WHAT YOU ARE ASKED TO DO. Write every entry out again, exactly as given.
======== RECORDED INFORMATION
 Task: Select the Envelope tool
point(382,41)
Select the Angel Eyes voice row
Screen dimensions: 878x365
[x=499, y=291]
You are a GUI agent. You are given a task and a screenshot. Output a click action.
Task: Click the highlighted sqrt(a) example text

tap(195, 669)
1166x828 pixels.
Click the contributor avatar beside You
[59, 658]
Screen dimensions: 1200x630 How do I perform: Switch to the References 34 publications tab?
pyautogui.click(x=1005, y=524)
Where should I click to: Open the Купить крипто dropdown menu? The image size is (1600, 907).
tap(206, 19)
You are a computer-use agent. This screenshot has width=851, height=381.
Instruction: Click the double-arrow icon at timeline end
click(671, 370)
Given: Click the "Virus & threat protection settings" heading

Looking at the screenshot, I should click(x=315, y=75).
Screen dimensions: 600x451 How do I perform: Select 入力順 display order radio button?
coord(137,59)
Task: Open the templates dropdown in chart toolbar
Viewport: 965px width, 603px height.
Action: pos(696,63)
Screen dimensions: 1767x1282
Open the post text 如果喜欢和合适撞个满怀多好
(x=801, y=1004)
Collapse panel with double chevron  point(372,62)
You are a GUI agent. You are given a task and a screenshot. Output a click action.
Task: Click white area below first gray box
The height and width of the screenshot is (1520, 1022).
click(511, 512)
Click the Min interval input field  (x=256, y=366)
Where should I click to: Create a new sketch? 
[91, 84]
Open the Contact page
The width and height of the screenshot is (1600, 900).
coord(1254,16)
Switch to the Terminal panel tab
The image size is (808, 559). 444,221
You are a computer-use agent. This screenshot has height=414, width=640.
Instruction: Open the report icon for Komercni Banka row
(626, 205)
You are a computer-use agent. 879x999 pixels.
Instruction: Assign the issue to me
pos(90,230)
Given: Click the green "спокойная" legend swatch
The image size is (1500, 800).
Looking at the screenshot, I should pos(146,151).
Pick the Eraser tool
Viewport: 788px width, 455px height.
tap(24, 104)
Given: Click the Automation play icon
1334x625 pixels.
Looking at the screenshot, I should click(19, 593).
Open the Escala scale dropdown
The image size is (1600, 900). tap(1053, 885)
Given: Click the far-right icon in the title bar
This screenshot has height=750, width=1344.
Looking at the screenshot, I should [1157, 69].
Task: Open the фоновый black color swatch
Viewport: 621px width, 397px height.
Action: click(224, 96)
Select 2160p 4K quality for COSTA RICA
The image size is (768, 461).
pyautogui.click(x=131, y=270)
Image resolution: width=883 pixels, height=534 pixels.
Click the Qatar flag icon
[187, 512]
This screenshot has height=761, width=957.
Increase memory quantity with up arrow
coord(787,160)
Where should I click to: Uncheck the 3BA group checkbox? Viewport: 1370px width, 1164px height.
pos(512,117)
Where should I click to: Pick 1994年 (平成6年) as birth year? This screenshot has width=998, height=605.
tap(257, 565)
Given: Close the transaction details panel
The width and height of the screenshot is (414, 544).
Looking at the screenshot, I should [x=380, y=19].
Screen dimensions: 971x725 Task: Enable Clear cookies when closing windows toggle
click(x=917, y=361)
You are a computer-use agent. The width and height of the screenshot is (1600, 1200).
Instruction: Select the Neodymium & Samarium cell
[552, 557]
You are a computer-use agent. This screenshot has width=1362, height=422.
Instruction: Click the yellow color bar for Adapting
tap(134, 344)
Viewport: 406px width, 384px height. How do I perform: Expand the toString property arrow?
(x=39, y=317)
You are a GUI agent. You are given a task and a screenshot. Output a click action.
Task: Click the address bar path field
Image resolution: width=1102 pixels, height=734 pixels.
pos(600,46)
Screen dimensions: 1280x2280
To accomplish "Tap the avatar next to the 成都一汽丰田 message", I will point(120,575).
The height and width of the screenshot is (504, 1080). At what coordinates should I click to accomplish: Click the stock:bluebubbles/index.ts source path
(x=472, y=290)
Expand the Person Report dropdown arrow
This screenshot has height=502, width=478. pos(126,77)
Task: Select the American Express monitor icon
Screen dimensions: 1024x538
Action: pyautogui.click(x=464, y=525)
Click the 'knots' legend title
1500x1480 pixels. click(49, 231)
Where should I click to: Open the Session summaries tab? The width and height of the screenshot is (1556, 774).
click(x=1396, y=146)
================
EXPECTED OUTPUT.
 Task: Select the Envelope tool
point(382,41)
Select the Angel Eyes voice row
Screen dimensions: 878x365
[x=499, y=291]
You are a GUI agent. You are given a task and a screenshot. Output a click action.
Task: Click the highlighted sqrt(a) example text

tap(195, 669)
1166x828 pixels.
Click the contributor avatar beside You
[59, 658]
Screen dimensions: 1200x630 How do I perform: Switch to the References 34 publications tab?
pyautogui.click(x=1005, y=524)
Where should I click to: Open the Купить крипто dropdown menu? The image size is (1600, 907).
tap(206, 19)
You are a computer-use agent. This screenshot has width=851, height=381.
Instruction: Click the double-arrow icon at timeline end
click(671, 370)
Given: Click the "Virus & threat protection settings" heading

Looking at the screenshot, I should click(x=315, y=75).
Screen dimensions: 600x451 How do I perform: Select 入力順 display order radio button?
coord(137,59)
Task: Open the templates dropdown in chart toolbar
Viewport: 965px width, 603px height.
Action: pos(696,63)
Screen dimensions: 1767x1282
Open the post text 如果喜欢和合适撞个满怀多好
(x=801, y=1004)
Collapse panel with double chevron  point(372,62)
You are a GUI agent. You are given a task and a screenshot. Output a click action.
Task: Click white area below first gray box
The height and width of the screenshot is (1520, 1022).
click(511, 512)
Click the Min interval input field  (x=256, y=366)
Where should I click to: Create a new sketch? 
[91, 84]
Open the Contact page
The width and height of the screenshot is (1600, 900).
coord(1254,16)
Switch to the Terminal panel tab
The image size is (808, 559). 444,221
You are a computer-use agent. This screenshot has height=414, width=640.
Instruction: Open the report icon for Komercni Banka row
(626, 205)
You are a computer-use agent. 879x999 pixels.
Instruction: Assign the issue to me
pos(90,230)
Given: Click the green "спокойная" legend swatch
The image size is (1500, 800).
Looking at the screenshot, I should pos(146,151).
Pick the Eraser tool
Viewport: 788px width, 455px height.
tap(24, 104)
Given: Click the Automation play icon
1334x625 pixels.
Looking at the screenshot, I should click(19, 593).
Open the Escala scale dropdown
The image size is (1600, 900). tap(1053, 885)
Given: Click the far-right icon in the title bar
This screenshot has height=750, width=1344.
Looking at the screenshot, I should [1157, 69].
Task: Open the фоновый black color swatch
Viewport: 621px width, 397px height.
Action: click(224, 96)
Select 2160p 4K quality for COSTA RICA
The image size is (768, 461).
pyautogui.click(x=131, y=270)
Image resolution: width=883 pixels, height=534 pixels.
Click the Qatar flag icon
[187, 512]
This screenshot has height=761, width=957.
Increase memory quantity with up arrow
coord(787,160)
Where should I click to: Uncheck the 3BA group checkbox? Viewport: 1370px width, 1164px height.
pos(512,117)
Where should I click to: Pick 1994年 (平成6年) as birth year? This screenshot has width=998, height=605.
tap(257, 565)
Given: Close the transaction details panel
The width and height of the screenshot is (414, 544).
Looking at the screenshot, I should [x=380, y=19].
Screen dimensions: 971x725 Task: Enable Clear cookies when closing windows toggle
click(x=917, y=361)
You are a computer-use agent. The width and height of the screenshot is (1600, 1200).
Instruction: Select the Neodymium & Samarium cell
[552, 557]
You are a computer-use agent. This screenshot has width=1362, height=422.
Instruction: Click the yellow color bar for Adapting
tap(134, 344)
Viewport: 406px width, 384px height. How do I perform: Expand the toString property arrow?
(x=39, y=317)
You are a GUI agent. You are given a task and a screenshot. Output a click action.
Task: Click the address bar path field
Image resolution: width=1102 pixels, height=734 pixels.
pos(600,46)
Screen dimensions: 1280x2280
To accomplish "Tap the avatar next to the 成都一汽丰田 message", I will point(120,575).
The height and width of the screenshot is (504, 1080). At what coordinates should I click to accomplish: Click the stock:bluebubbles/index.ts source path
(x=472, y=290)
Expand the Person Report dropdown arrow
This screenshot has height=502, width=478. pos(126,77)
Task: Select the American Express monitor icon
Screen dimensions: 1024x538
Action: pyautogui.click(x=464, y=525)
Click the 'knots' legend title
1500x1480 pixels. click(49, 231)
Where should I click to: Open the Session summaries tab? The width and height of the screenshot is (1556, 774).
click(x=1396, y=146)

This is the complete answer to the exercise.